Novembro também lhe está na cabeça, foi duro, cristalizou na memória (esses protestos foram, aliás, considerados os mais mortíferos desde a Revolução Islâmica, há 40 anos), vai ser um problema esquecer. “Ninguém achou que o governo fosse capaz de matar tantas pessoas, mas foi”, e matou. “E daqui para a frente só consigo antecipar tempos muitos negros e ainda mais ditadura, mesmo em tempos de paz.” Demissões são “improváveis”, bastante, “ainda que o governo possa fazer algo para atrair a atenção das pessoas”, para mostrar que de facto se preocupa e cuida e lamenta para lá das palavras de lamento (pediram desculpa pelo “erro desastroso” o Presidente do país, Hassan Rouhani, e o ministro dos Negócios Estrangeiros, Mohammad Javad Zarif).
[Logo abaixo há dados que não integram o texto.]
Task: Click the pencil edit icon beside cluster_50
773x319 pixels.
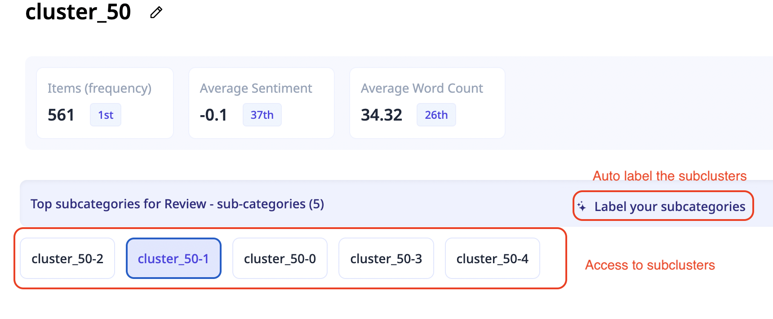Action: [156, 13]
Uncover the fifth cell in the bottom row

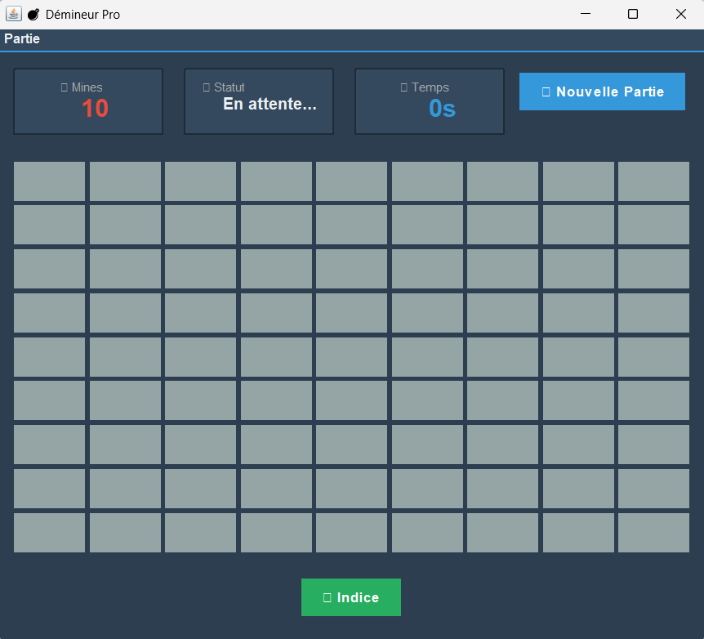(351, 533)
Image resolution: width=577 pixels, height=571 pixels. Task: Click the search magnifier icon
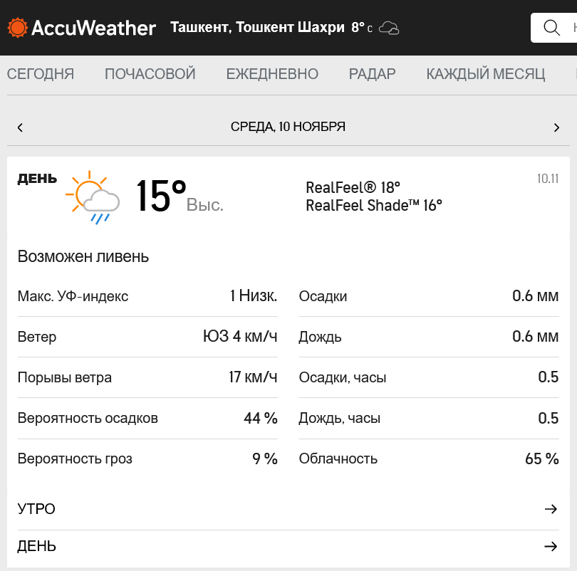[x=551, y=28]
Ainda para mais com eleições presidenciais à porta (estão marcadas para 2021), diz o jovem iraniano, que disto tem a certeza: “O governo perdeu totalmente a confiança das pessoas”.

“Todos nós percebemos que o regime, se quiser, pode mentir-nos muito facilmente”

Outro iraniano com quem falámos tem acompanhado os protestos à distância, vive noutro país, mas pede para não ser identificado porque nenhuma distância é suficientemente confortável. Até podia estar noutro planeta. “Se soubessem que falei, jamais me deixariam voltar ao Irão”. Diz estar em contacto com amigos no país, com quem fala “sobretudo pelo Instagram, a única rede social que não está bloqueada”, e neles perceber “reações muito intensas, como nunca antes, não apenas por causa da queda do avião mas por causa do poder excessivo, o poder máximo, que consideram que a Guarda Revolucionária tem no Irão”. “Acusam-na de ser responsável pela pobreza no país e símbolo da ideologia anti-EUA. E é por isso que acham que o abate do avião não foi um simples erro.”

Negá-lo e insistir na teoria de falha técnica” só tornou “tudo ainda mais grave”, diz. “Agora temos a certeza de que eles podem mentir-nos muito facilmente se quiserem. E por isso ninguém acredita em reformas que possam melhorar o que quer que seja”. Acredita-se, sim, “numa reforma profunda na Constituição do país ou até numa revolução”, sim, numa revolução, “porque é nesse ponto radical que as pessoas estão agora”.